Work item: Below are the entries; give again exactly the lines from the one mentioning "You are a GUI" through the one mentioning "English (285, 238)", inclusive.

Entries provided:
::::::::::

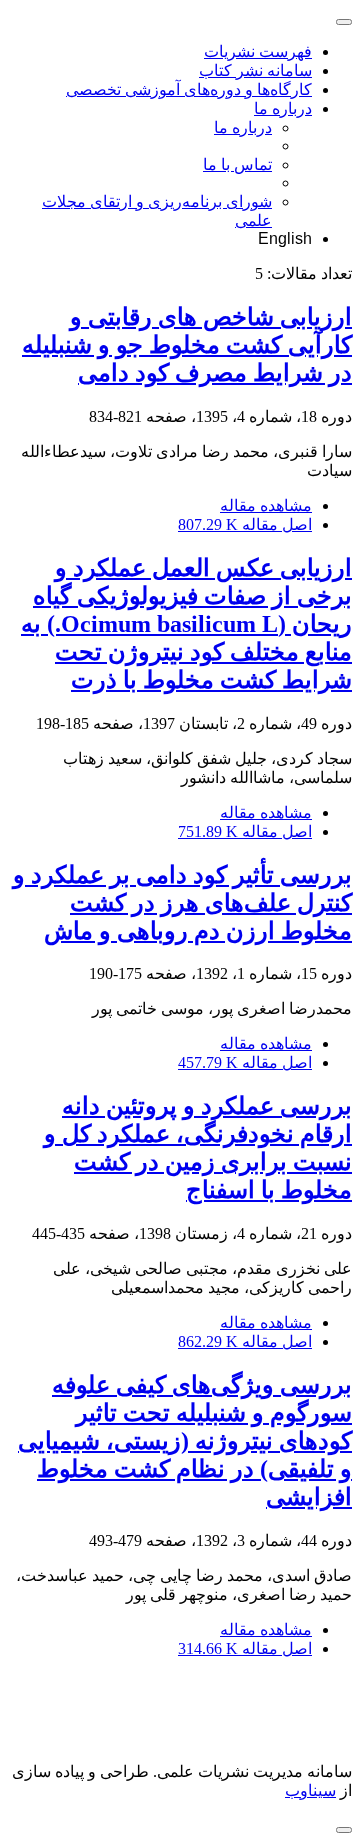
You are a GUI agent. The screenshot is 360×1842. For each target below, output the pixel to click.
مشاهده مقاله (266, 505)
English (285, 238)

::::::::::

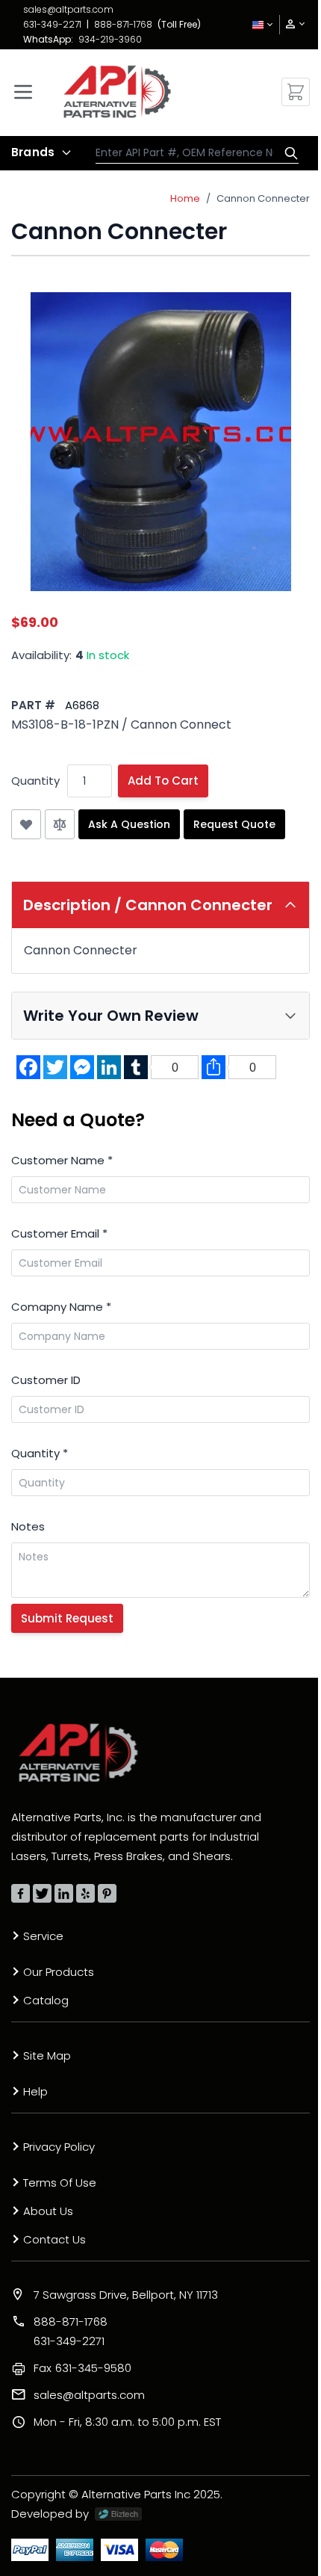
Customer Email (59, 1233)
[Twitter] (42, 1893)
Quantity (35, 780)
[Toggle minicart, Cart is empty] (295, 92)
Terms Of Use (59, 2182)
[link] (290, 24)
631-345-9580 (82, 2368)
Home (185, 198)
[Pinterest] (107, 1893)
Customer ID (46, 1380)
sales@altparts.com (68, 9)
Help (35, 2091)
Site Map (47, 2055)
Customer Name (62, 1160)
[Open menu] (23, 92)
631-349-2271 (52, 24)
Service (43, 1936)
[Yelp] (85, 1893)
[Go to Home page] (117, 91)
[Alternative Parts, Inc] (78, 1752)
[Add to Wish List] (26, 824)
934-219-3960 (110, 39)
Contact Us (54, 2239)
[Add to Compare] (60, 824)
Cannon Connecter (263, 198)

::::::::::

Expected answer:
You are a GUI agent. The screenshot is 360×1842. For each target below, output the pixel to click.
مشاهده مقاله (266, 505)
English (285, 238)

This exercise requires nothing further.